Da un paio di anni a questa parte, faccio dei piccoli tour per i borghi della Calabria. E rimango esterrefatta quando scopro luoghi e culture di cui non conoscevo l’esistenza. Mi sembra di essere un Colombo che scopre nuove terre, anche se non circumnavigo il mondo. Ed è qui la meraviglia, trovare a pochi passi dalle città tradizioni che si trapassano da oltre cinquecento anni.
Mi riferisco, in questo caso, al rito delle Vallje di Frascineto, una festa arbëreshë, che si celebra ogni anno, il martedì dopo Pasqua. È uno dei momenti di più grande orgoglio per questa comunità così attaccata alle proprie radici.
Frascineto si colora con musiche folcloristiche e abiti variopinti; con canti e balli popolari dove è impossibile restare fermi solo a guardare.

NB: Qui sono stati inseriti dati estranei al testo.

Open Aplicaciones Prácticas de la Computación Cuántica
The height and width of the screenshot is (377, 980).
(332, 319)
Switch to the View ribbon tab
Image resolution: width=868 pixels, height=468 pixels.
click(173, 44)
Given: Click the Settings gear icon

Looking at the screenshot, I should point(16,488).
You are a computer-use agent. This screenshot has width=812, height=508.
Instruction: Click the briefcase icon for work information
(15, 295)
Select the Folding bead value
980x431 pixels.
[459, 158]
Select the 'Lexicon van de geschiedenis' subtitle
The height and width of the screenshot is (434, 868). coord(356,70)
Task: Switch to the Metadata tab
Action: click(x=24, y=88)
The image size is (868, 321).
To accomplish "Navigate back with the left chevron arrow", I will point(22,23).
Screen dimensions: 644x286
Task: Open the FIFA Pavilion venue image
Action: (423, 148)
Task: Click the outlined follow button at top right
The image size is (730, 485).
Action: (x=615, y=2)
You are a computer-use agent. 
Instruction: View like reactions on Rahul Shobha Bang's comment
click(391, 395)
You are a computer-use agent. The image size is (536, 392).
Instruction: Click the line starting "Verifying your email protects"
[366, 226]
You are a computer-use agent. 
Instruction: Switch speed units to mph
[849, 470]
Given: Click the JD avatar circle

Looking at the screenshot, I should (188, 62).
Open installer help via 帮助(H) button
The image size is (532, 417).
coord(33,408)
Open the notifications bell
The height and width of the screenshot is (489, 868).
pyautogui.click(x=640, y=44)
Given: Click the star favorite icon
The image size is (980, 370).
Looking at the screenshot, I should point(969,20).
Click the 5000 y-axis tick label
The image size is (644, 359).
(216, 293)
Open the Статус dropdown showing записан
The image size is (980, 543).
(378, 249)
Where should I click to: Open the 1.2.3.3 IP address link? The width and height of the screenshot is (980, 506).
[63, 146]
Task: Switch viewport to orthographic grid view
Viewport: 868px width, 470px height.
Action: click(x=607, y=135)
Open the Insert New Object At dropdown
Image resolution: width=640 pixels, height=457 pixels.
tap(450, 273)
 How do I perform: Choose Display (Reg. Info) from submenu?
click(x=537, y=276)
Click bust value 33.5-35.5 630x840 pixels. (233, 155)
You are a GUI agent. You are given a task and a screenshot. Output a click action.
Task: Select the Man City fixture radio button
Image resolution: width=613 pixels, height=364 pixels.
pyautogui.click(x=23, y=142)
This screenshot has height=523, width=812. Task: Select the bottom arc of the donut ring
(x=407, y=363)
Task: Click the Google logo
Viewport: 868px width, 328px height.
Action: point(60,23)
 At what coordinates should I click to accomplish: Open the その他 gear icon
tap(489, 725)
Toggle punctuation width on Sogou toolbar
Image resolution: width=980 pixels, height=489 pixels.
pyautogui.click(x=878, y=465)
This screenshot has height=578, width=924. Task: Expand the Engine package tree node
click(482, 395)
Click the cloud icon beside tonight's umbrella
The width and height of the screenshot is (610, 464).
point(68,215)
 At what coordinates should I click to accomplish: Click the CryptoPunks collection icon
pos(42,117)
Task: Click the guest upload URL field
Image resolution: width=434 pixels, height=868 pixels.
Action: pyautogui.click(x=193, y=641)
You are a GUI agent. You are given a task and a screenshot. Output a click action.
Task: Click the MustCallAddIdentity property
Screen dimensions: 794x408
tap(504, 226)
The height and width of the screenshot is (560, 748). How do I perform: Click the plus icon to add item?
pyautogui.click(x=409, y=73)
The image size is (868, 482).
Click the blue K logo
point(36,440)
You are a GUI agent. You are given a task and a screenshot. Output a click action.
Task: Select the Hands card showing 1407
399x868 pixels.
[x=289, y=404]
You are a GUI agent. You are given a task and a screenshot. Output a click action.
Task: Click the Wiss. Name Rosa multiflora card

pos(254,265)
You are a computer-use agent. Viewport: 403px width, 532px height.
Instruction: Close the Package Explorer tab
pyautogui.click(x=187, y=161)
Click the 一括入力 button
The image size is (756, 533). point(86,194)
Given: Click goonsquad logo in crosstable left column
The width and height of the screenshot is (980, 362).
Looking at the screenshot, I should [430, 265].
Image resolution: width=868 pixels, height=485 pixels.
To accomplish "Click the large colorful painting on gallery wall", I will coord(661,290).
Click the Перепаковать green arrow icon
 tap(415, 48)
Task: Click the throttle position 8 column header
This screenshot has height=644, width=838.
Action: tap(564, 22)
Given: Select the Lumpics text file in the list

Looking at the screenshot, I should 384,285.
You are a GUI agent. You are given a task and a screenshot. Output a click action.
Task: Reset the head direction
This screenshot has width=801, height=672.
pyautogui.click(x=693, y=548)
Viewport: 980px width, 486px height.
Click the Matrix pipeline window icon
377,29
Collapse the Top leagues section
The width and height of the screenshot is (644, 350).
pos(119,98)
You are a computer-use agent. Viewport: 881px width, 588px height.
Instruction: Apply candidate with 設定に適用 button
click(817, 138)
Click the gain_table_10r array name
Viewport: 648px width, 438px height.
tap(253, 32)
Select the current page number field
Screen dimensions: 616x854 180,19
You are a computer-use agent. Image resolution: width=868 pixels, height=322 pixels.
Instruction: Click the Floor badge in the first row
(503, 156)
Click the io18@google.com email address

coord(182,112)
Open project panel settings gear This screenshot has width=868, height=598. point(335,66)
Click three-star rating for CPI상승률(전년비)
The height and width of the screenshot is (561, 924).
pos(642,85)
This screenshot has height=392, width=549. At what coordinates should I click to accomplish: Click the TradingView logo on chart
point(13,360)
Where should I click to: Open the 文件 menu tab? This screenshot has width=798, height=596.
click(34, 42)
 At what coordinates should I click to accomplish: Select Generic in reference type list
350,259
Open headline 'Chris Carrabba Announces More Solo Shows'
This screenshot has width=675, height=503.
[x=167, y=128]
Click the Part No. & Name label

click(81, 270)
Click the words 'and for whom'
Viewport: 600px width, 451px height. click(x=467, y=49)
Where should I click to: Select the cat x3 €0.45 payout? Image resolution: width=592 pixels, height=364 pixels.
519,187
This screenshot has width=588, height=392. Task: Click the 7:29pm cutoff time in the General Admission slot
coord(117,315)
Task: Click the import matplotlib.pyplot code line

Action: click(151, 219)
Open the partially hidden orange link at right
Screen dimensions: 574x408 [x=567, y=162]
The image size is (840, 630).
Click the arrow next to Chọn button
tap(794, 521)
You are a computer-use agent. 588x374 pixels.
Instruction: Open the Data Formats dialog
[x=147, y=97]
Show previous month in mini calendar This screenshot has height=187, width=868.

Questo rito è nato per ricordare la vittoria di Skanderbeg contro gli invasori turchi e per decantare i valori che la comunità arbëreshë ha appreso da questa impresa: la libertà; mantenere l’impegno della promessa fatta e l’amicizia nel rispettarla. Donne e uomini vestiti con gli abiti del tempo iniziano una danza, tenendosi per mano quasi a formare una muraglia che si muove a serpente sino ad arrivare alla piazza principale mentre vengono cantate composizioni epiche in lingua albanese.
Successivamente, venni poi a sapere che quei balli e quei canti contenevano il racconto dei culti greci come il mito di Arianna nel labirinto di Minosse; i valori fondamentali della cultura arbëreshë, soprattutto l’importanza della parola data che va mantenuta anche dopo la morte. In un canto il protagonista è Costantino il Grande, che risorge pur di mantenere la promessa fatta alla madre di riportare la sorella a casa.
Ma la cosa più particolare sono i “tintori”. Sono uomini vestiti di nero che si immergono nella folla e, con la fuliggine, dipingono il viso di coloro che ritengono essere i “nemici latini”. Chi viene dipinto deve espiare la colpa offrendo da bere. È capitato a me ed ai miei amici ed è stato molto divertente.